= Rancho San Julian =

Land grant in California

Rancho San Julian was a 48222 acre Mexican land grant and present-day ranch in present-day Santa Barbara County, California given in 1837 by Governor Juan B. Alvarado to José de la Guerra y Noriega. The grant name probably refers to José Antonio Julian de la Guerra. The grant was located west of present-day Santa Barbara.

==History==
Known as the Rancho del Rey (Ranch of the King) under Spain, this land west of the Presidio of Santa Barbara served since 1816 as a presidial cattle grazing ground. The ranch was renamed Rancho Nacional by the Mexican authorities. In 1837, the six square league Rancho San Julian land grant was made by Governor Juan Bautista Alvarado to George Rock acting for José de la Guerra. The claim was later purchased, and the title perfected by de la Guerra. José de la Guerra (1779 – 1858) was Comandante of the Presidio of Santa Barbara from 1827 to 1842.

With the cession of Alta California to the United States following the Mexican-American War, the 1848 Treaty of Guadalupe Hidalgo provided that the land grants would be honored. As required by the Land Act of 1851, a claim for Rancho San Julian was filed with the Public Land Commission in 1852, and the grant was patented to José de la Guerra in 1873. The official survey was about double the area of the six square league grant.
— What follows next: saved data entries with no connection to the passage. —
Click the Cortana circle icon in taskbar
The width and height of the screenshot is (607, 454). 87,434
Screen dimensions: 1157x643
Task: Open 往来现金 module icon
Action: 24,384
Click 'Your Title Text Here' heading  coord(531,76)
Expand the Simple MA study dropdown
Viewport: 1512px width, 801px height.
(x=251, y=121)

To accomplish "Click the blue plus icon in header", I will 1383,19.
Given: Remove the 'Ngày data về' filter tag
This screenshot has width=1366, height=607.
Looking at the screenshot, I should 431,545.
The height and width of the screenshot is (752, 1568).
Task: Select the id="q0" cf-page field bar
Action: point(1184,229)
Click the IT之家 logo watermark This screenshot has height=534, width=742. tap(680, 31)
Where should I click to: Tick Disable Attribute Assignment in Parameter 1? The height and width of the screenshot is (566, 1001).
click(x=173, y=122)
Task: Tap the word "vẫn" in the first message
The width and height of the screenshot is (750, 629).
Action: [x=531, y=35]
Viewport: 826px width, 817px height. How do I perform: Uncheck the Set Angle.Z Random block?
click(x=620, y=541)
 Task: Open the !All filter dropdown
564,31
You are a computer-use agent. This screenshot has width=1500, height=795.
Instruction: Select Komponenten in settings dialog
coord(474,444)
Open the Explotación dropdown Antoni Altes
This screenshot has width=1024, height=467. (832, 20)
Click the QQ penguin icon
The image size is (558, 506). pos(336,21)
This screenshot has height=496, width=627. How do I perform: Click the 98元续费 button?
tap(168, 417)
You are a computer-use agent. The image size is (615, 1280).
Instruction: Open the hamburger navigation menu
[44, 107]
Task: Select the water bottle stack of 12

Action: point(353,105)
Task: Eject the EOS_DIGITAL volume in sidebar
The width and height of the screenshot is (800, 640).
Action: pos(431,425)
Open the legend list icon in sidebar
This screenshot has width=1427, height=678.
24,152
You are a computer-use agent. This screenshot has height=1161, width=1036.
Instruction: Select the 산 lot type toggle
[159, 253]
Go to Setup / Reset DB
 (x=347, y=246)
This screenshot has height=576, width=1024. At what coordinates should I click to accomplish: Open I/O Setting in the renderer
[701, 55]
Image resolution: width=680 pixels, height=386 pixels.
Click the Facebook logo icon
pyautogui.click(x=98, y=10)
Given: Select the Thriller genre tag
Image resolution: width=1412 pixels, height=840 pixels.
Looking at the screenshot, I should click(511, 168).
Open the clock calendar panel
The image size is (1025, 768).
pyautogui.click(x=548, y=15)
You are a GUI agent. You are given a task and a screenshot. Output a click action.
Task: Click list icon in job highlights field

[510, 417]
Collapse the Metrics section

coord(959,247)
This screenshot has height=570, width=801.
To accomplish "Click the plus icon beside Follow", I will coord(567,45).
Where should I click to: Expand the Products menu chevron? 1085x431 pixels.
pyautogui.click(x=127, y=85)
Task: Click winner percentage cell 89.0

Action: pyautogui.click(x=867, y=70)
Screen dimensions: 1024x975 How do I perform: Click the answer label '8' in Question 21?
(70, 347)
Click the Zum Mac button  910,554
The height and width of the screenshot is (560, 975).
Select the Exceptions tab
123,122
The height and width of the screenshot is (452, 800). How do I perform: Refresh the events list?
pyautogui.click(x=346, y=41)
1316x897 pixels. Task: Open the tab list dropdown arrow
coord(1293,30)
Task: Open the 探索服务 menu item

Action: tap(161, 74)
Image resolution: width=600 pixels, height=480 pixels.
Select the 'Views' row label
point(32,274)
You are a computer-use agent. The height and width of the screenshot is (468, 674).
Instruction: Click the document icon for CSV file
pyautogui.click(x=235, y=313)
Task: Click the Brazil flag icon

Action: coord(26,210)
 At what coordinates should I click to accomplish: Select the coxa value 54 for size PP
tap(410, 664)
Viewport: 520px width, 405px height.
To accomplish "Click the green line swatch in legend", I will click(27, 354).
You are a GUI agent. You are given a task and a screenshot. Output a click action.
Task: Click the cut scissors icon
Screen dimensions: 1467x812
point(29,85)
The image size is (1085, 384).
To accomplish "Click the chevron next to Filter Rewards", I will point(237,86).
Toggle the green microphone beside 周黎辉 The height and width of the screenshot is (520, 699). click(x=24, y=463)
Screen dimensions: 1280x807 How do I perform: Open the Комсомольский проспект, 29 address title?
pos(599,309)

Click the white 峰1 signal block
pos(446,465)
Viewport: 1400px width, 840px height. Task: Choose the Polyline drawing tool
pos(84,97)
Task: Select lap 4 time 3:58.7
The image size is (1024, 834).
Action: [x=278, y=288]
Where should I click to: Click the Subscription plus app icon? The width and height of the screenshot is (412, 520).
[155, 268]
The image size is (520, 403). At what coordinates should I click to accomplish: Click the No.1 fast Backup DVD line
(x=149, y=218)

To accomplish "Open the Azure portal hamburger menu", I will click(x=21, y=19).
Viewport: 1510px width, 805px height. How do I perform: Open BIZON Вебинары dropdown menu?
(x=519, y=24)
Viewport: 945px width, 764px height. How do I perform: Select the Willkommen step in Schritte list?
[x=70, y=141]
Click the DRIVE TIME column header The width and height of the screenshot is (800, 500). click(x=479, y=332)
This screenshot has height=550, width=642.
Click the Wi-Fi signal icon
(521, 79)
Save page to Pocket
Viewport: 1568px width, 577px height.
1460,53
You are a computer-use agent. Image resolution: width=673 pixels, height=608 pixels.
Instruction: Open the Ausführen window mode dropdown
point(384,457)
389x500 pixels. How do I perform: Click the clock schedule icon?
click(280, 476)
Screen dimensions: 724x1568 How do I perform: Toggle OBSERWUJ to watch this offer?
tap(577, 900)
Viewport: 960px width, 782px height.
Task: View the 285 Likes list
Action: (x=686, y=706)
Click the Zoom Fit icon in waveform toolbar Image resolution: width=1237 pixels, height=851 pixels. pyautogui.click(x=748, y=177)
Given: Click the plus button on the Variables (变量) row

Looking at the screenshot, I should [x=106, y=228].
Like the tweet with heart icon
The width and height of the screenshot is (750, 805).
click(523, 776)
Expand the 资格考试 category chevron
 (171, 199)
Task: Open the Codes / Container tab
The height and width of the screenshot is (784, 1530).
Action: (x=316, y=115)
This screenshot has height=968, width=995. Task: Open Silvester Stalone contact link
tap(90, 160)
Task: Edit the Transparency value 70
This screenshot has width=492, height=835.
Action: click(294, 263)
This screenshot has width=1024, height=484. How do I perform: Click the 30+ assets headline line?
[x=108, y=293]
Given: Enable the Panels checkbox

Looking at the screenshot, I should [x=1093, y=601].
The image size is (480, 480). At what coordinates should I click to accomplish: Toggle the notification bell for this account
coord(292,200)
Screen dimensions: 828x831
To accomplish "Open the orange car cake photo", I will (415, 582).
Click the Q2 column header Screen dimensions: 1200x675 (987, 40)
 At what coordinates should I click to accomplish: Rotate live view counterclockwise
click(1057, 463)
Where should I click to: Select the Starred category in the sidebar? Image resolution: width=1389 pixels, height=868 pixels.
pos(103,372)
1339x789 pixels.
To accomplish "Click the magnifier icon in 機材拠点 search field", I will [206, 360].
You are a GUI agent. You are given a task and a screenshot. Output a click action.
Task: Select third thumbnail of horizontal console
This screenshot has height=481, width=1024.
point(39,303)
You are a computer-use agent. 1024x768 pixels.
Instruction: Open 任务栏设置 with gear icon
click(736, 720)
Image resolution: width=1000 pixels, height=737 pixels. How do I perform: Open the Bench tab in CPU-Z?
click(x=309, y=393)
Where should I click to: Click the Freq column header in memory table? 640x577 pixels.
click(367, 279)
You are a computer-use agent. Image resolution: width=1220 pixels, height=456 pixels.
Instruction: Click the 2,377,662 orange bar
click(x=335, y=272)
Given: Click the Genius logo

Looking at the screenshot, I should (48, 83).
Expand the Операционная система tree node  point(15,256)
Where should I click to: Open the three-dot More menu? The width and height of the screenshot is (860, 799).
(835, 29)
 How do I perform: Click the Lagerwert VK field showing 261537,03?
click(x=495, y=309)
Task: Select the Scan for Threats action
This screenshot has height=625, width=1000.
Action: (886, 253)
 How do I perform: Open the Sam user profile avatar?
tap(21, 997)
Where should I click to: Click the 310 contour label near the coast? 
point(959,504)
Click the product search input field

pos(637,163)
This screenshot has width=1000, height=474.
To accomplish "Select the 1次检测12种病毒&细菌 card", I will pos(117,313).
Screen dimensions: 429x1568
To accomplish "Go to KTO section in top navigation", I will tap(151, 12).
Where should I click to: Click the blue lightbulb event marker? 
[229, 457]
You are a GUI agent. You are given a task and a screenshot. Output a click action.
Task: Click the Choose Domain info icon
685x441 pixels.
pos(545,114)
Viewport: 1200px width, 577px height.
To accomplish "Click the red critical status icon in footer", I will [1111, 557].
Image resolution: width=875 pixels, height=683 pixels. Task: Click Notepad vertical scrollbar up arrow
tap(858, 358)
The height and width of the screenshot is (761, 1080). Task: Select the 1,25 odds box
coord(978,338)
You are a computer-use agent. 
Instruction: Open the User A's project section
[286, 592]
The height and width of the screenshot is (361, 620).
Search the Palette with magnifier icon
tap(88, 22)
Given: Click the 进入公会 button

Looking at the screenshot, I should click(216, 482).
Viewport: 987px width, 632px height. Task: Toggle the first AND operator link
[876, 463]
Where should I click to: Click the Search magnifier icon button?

De la Guerra died in 1858. Severe drought and financial burdens forced the de la Guerra family to mortgage the property to Gaspar Oreña (1824-1904). In 1854, Gaspar Oreña had married his cousin, Antonia María de la Guerra, youngest daughter of José de la Guerra, after her husband Cesario Armand Lataillade (1819-1849) died. Oreña acquired Rancho La Espada and Rancho San Julian from the de la Guerras in 1864, as partial payment for money owed him by the de la Guerra siblings. He held on to them until 1867 when he sold them both to the Dibblee-Hollister partnership.

Albert Dibblee (1816–1895), born Pine Plains, Dutchess County, New York came to California in 1848. In 1858 Dibblee bought Rancho Santa Anita, and in 1860 his brother, Thomas Bloodgood Dibblee (1823–1895), came from New York to join him. Albert Dibblee and Thomas Dibblee formed a partnership with Colonel W.W. Hollister (1818 - 1886) and bought several land grants in the Santa Barbara area, including Rancho San Julian. In 1868, Thomas Dibblee moved to Santa Barbara and married José de la Guerra's granddaughter, Francesca de la Guerra (1849-). Francesca was the daughter of Josefa Moreno and Pablo de la Guerra, who was the son of José de la Guerra.

Thomas Dibblee's grandson, Thomas Wilson Dibblee Jr., was a notable geologist.

As of 2023, Thomas and Francesca de la Guerra Dibblee's descendant Elizabeth Poett has filmed three seasons of a cooking show, Ranch to Table, on Rancho San Julian for the Magnolia Network, featuring scenes from the ranch.